### Material to process
* Begin *

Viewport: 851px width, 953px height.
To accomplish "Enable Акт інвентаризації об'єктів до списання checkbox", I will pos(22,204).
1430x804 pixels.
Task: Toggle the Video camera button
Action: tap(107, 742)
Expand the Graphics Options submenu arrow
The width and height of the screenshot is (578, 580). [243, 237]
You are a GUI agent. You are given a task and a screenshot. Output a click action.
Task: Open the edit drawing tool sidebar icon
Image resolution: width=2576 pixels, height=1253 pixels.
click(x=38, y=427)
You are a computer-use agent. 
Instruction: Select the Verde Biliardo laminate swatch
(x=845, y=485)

* End *

### What is being asked
Reproduce these records line for line, without changing anything.

### The output
Viewport: 851px width, 953px height.
To accomplish "Enable Акт інвентаризації об'єктів до списання checkbox", I will pos(22,204).
1430x804 pixels.
Task: Toggle the Video camera button
Action: tap(107, 742)
Expand the Graphics Options submenu arrow
The width and height of the screenshot is (578, 580). [243, 237]
You are a GUI agent. You are given a task and a screenshot. Output a click action.
Task: Open the edit drawing tool sidebar icon
Image resolution: width=2576 pixels, height=1253 pixels.
click(x=38, y=427)
You are a computer-use agent. 
Instruction: Select the Verde Biliardo laminate swatch
(x=845, y=485)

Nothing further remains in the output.